Ski team storms the colonnades

March 10, 1995

It used to be the ultimate achievement to have a room looking on to the lawn that stretches from the classical Rotunda designed by Thomas Jefferson at the University of Virginia in the United States.

You had to run one of the university's exclusive societies - the Jefferson literary and debating society or the judiciary or honour committee - to qualify for one of the spartan 12ft by 14ft rooms with fireplaces but no bathrooms (virtually unheard of in the US).

But the winds of change are blowing through the lovely pavilions and colonnades at the great university, which opened to students in 1825. The traditional elite of "politicos" are no longer allowed to occupy the 54 rooms as of right. Their names were thrown into the ring along with the 2,500 eligible students at the university, and it was left to a new selection committee chosen at random to decide who would end up beside the lawn - or in an apartment in Charlottesville.

The new occupants of the rooms are no longer white, male and with close connections to UVA's fraternities. They include members of "non-traditional groups", such as the ski team, the Fellowship Bible Study, and the Lesbian Gay and Bisexual Help Line. More than a half are women and at least 17 per cent are from ethnic minorities.

The change is not popular with the traditional elite. Keith Buell, editor of one of two campus newspapers, was hoping to get a room. But he was disappointed. "You just don't know what the committee is looking for any more," he said. Others argue the change is long overdue.

The University of Virginia was founded by Thomas Jefferson, the third US president and America's favourite frontier Renaissance man.

The lawn is the centre of the old campus, flanked on both sides by low rows of student rooms broken up by two-storey pavilions. The pavilions were each decorated with an order from a different Roman temple.

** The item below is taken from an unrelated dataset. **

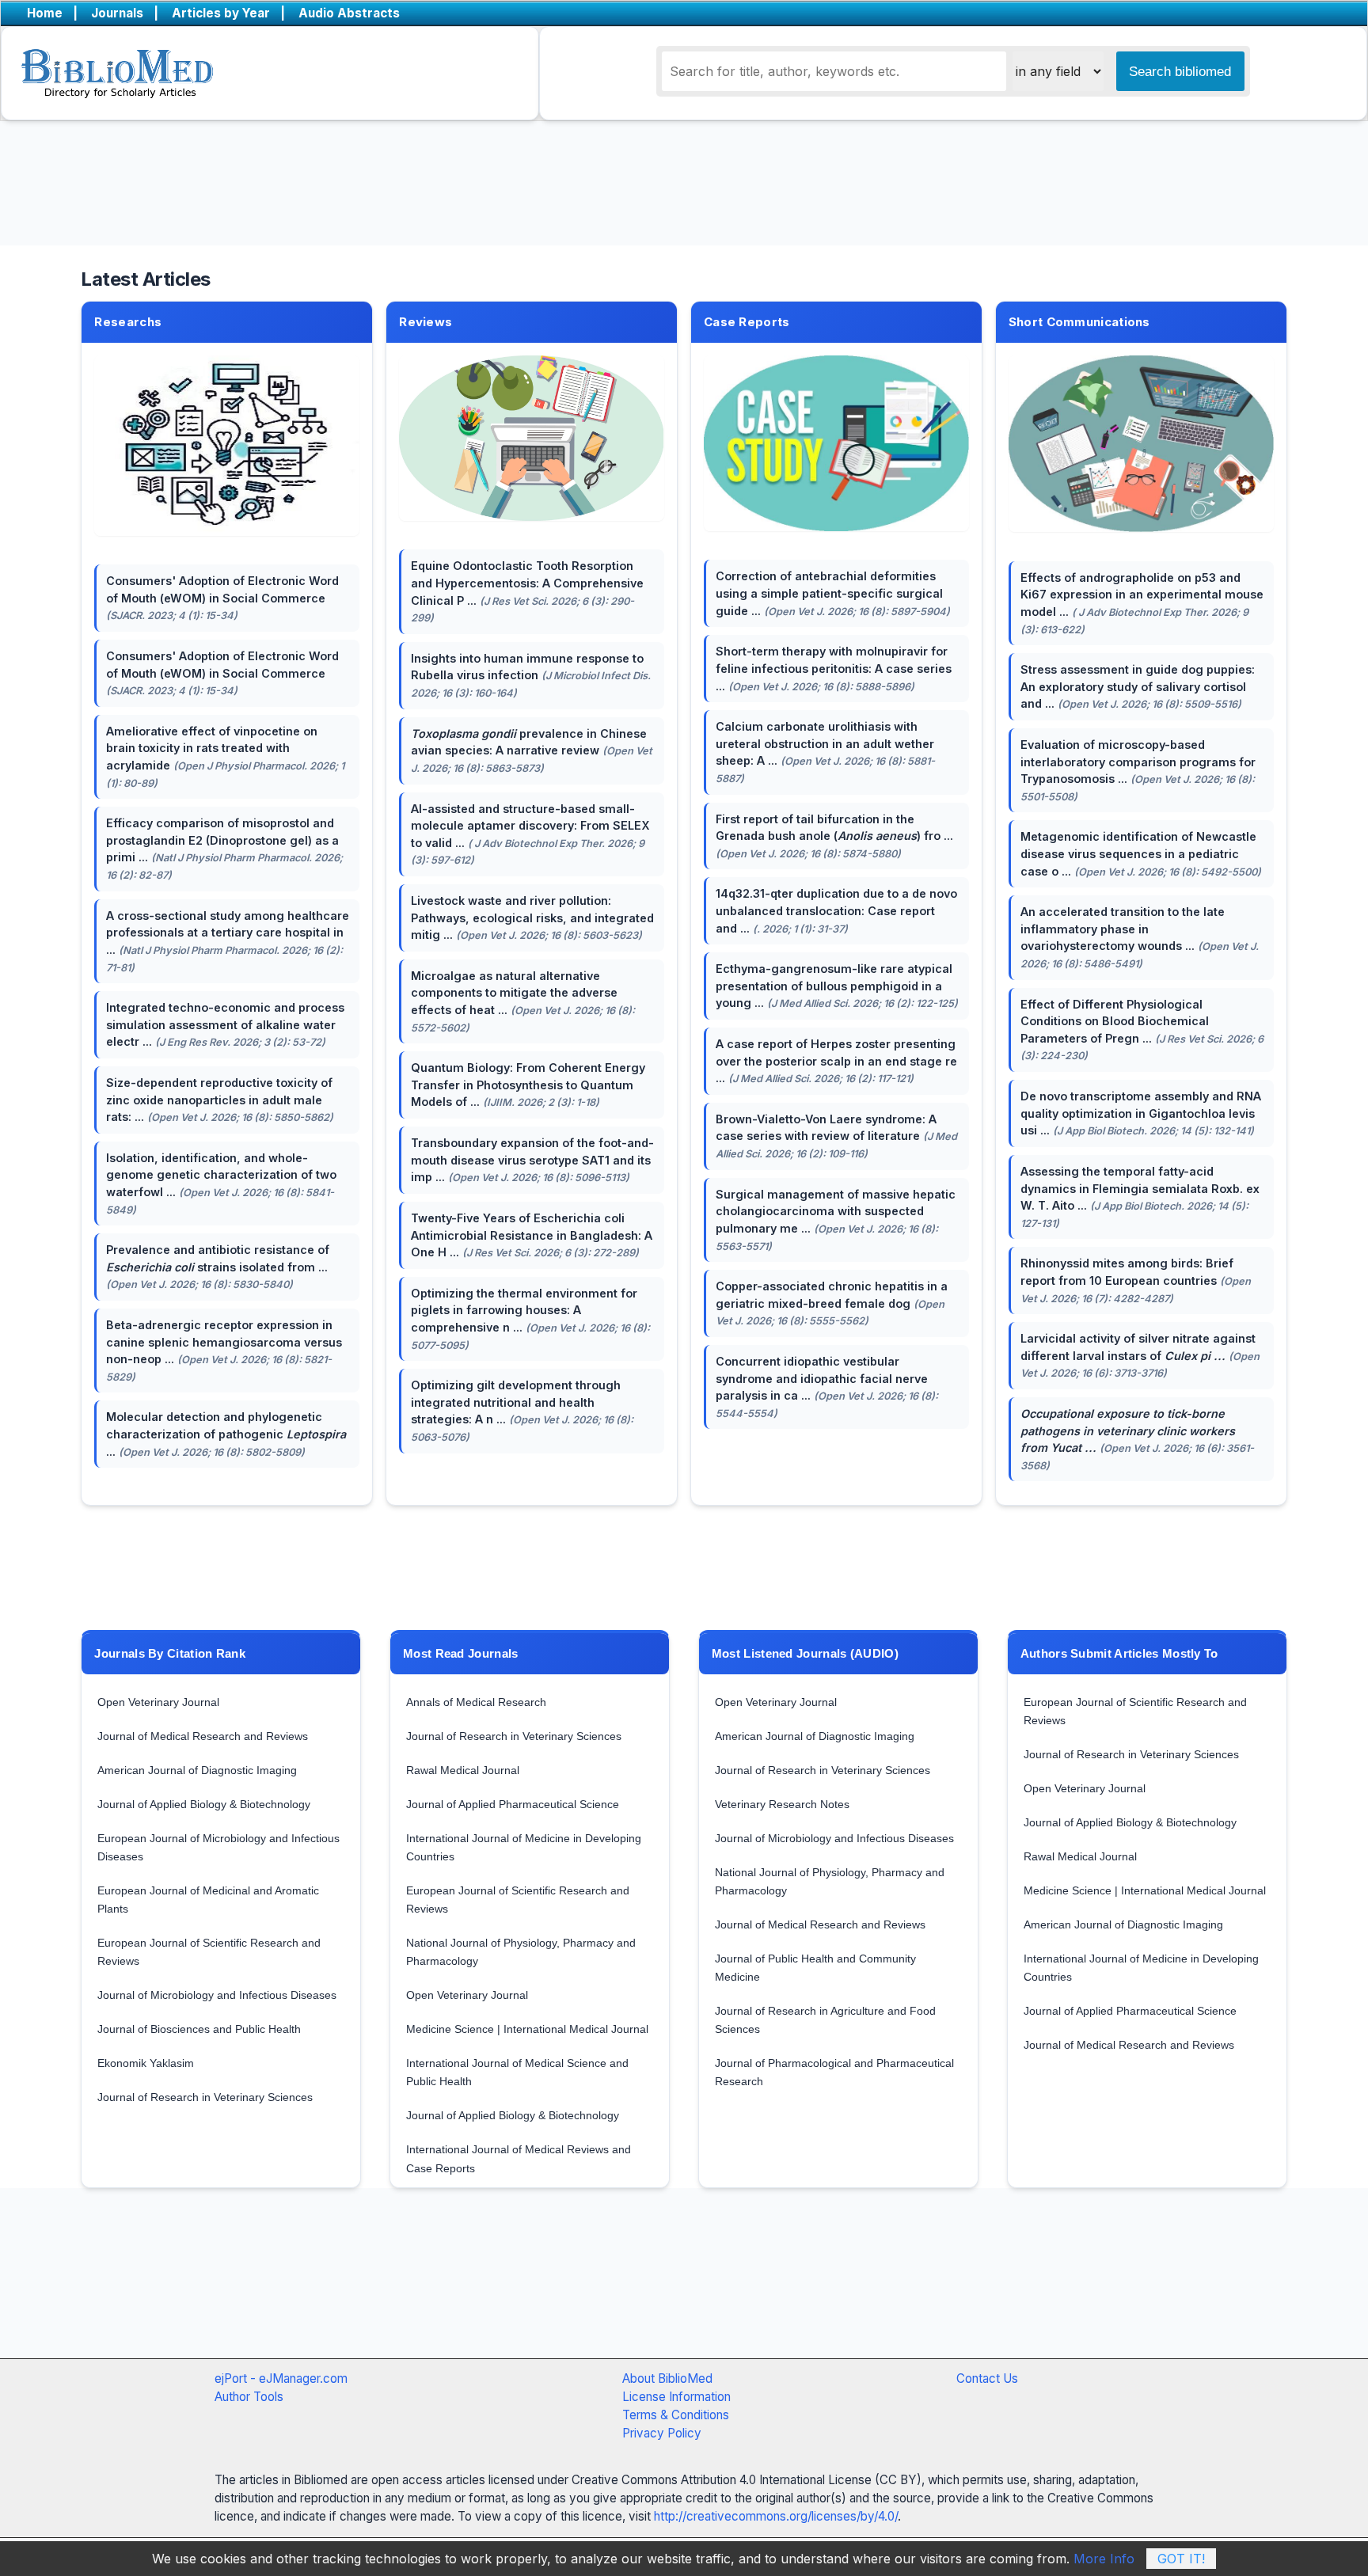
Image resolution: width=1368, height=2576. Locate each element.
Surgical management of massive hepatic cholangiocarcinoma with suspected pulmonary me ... (836, 1219)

Students lived in the rooms, while academics lived in the upstairs pavilions and taught downstairs. It is the 54 lawn rooms that students still inhabit.

Jefferson wanted to expose all students, particularly those who might never travel abroad, to a classical notion of good taste.

He said: "The plan of the building is not to erect one single magnificent building to contain everybody and everything, but to make of it an academical village in which every professor should have his separate house, containing his lecturing room with two, three or four rooms for his own accommodation, according as he may have a family or no family . . . distinct dormitories for the students, not more than two to a room; and separated boarding houses for dieting them by private housekeepers."